For those that haven’t been paying attention, 2018 is the year of open source. This may seem to be a bit of a strange claim given that open source has been with us for decades (and never did get its “year of the desktop”), but in a world where software matters more than ever, graybeard companies like IBM and Microsoft are paying billions of dollars to reinvent their futures through developers.

The biggest deal of all, of course, and one of the biggest tech deals ever, is IBM’s $34 billion acquisition of Red Hat. IBM CEO Ginni Rometty is almost certainly wrong to suggest the deal “resets the cloud landscape” and will “change everything about the cloud market.” It doesn’t. But what it does is give enterprises a massive reason to pause on full public cloud plans and double down on the hybrid cloud.

IBM gets to try again in the cloud

IBM has talked up its transformation for years, but those same years have seen dwindling revenues, dwindling profits, and dwindling relevance. In every market that IBM says matters most (AI, cloud, etc.), it’s an earnest also-ran. From Watson to SoftLayer, IBM has overpromised and underdelivered.

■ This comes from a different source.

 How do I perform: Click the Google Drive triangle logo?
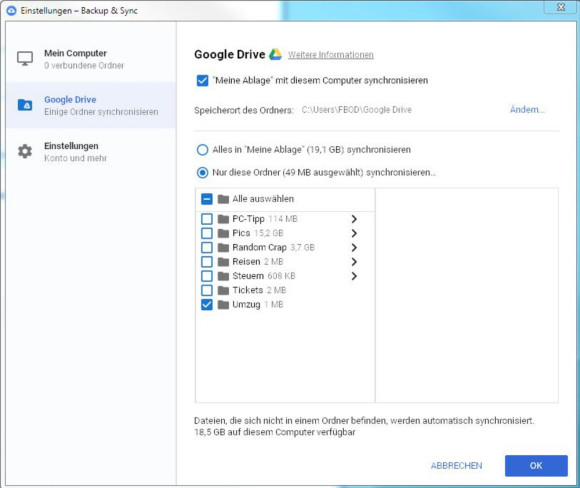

Red Hat, meanwhile, went all-in on Kubernetes, turning the container orchestration engine into its ticket to cloud relevance. While Red Hat lacks a public cloud offering to compete with an Amazon Web Services or Microsoft Azure, it has set up a fast-growing OpenShift business that gives enterprises a way to navigate their multicloud, hybrid environments.

Red Hat was doing exactly what IBM had hoped to do. Instead, IBM first failed in public cloud and then struggled to come up with a credible hybrid cloud story. Red Hat could give it the latter and thereby a place at the table in the former. That’s why the deal makes a lot of sense.